Meta’s machine translation journey

there is around 7000 languages spoken around the world, but most translation models focus on English and other popular languages. This excludes much of the world from the benefit of having access to content, technologies and other benefits of being online. Tech giants are trying to bridge this gap. Just a few days ago, Meta announced plans to release a Universal Speech Translator to translate speech from one language to another in real time. This announcement comes as no surprise to anyone who follows the company closely. Meta has been dedicated to bringing innovations in machine translations for some time.

Let’s take a quick look at the main highlights of his machine translation journey.


NMT Translation Scaling

Meta used neural machine translation (NMT) to automatically translate text in posts and comments. NMT models are useful for learning from large-scale monolingual data, and Meta was able to train an NMT model in 32 minutes. This was a drastic reduction in training time from 24 hours.

LASER in open source

In 2018, Meta also open source the LASER toolkit (Language-Agnostic Sentence Representations). It works with over 90 languages ​​written in 28 different alphabets. LASER calculates multilingual sentence embeddings for instant cross-linguistic transfer. It also works on low resource languages. Meta stated that “LASER achieves these results by integrating all languages ​​jointly into a single shared space (rather than having a separate model for each).”
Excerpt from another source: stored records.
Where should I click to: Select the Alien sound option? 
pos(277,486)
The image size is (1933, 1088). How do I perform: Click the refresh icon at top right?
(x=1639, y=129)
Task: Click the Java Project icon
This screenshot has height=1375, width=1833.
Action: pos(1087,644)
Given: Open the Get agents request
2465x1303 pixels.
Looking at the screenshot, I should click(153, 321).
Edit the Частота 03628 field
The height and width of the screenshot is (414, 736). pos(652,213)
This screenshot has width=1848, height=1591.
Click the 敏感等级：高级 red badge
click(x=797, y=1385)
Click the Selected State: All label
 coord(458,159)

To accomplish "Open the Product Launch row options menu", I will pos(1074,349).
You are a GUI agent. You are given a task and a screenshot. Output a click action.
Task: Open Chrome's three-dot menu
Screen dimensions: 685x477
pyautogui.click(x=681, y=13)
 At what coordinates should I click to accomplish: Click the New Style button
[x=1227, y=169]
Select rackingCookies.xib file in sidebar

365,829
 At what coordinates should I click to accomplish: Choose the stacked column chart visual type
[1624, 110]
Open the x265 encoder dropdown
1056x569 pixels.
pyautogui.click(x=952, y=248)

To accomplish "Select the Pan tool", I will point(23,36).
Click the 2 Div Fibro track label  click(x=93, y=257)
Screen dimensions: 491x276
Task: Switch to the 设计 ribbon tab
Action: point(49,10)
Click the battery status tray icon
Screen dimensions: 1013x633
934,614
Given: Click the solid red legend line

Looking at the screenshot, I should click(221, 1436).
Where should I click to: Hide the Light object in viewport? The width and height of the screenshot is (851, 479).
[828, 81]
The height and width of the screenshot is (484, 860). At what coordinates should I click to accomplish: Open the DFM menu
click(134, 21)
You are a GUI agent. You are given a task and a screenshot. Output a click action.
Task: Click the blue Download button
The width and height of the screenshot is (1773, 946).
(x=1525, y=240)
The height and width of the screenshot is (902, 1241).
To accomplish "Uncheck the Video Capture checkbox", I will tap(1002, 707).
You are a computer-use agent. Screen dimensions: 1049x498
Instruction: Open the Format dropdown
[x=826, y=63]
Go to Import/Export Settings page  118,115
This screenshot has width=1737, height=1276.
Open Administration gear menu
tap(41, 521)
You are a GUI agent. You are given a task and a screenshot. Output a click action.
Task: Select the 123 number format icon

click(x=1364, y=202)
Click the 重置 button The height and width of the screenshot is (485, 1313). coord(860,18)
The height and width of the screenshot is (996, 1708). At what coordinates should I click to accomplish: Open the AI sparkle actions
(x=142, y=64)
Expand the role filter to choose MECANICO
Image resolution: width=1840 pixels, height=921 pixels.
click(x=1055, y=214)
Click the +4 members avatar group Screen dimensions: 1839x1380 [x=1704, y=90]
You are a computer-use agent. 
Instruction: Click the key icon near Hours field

Wav2vec: unsupervised pre-training for speech recognition

Today, to access various benefits of technology like GPS, virtual assistants basically need voice recognition technology. But most of them are dependent on English, and a large portion of people who don’t speak the language or who speak it with an unrecognizable accent are left out of using such a simple and important method of accessing information and services. Wav2vec wanted to solve this problem. Here, unsupervised pre-training for speech recognition was the focus of Meta. Wav2vec is trained on untagged audio data.

Meta adds: “The wav2vec model is trained by predicting the voice units for the masked portions of speech audio. It learns basic units of 25 ms duration to enable learning of high-level contextualized representations. »

Thanks to this, Meta has been able to create speech recognition systems that perform much better than the best semi-supervised methods, although it can have 100 times less labeled training data.


M2M-100: Multilingual machine translation

2020 was an important year for Meta, where it released different models that advanced machine translation technology. M2M-100 was one of them. It’s a multilingual machine translation (MMT) which translates between any pair of 100 languages ​​without relying on English as an intermediary. M2M-100 is trained on a total of 2,200 language directions. This model wants to improve the quality of translations worldwide, especially those that speak languages ​​with low Meta claimed resources.

CoVoST: multilingual speech-to-text translation

CoVoST is a multilingual corpus of speech-to-text translation from 11 languages ​​into English. What makes it unique is that CoVoST covers over 11,000 speakers and over 60 accents. Meta claims that it is the “first end-to-end multilingual many-to-one model for spoken language translation”.


FLORES 101: low-resource languages

Following in the footsteps of M2M-100, in the first half of last year, Meta opened FLORES-101. This is a many-to-many assessment dataset that covers 101 languages ​​worldwide, with a focus on low-resource languages ​​that still lack large datasets. Meta added, “FLORES-101 is the missing piece, the tool that allows researchers to quickly test and improve multilingual translation models like M2M-100.”



In 2022, Meta released data2vec, calling it “the first high-performance self-supervised algorithm that works for multiple modalities”. It was applied to speech, text, and images separately and outperformed previous best single-use algorithms for computer vision and speech. Data2vec does not rely on contrastive learning or reconstruction of the input example.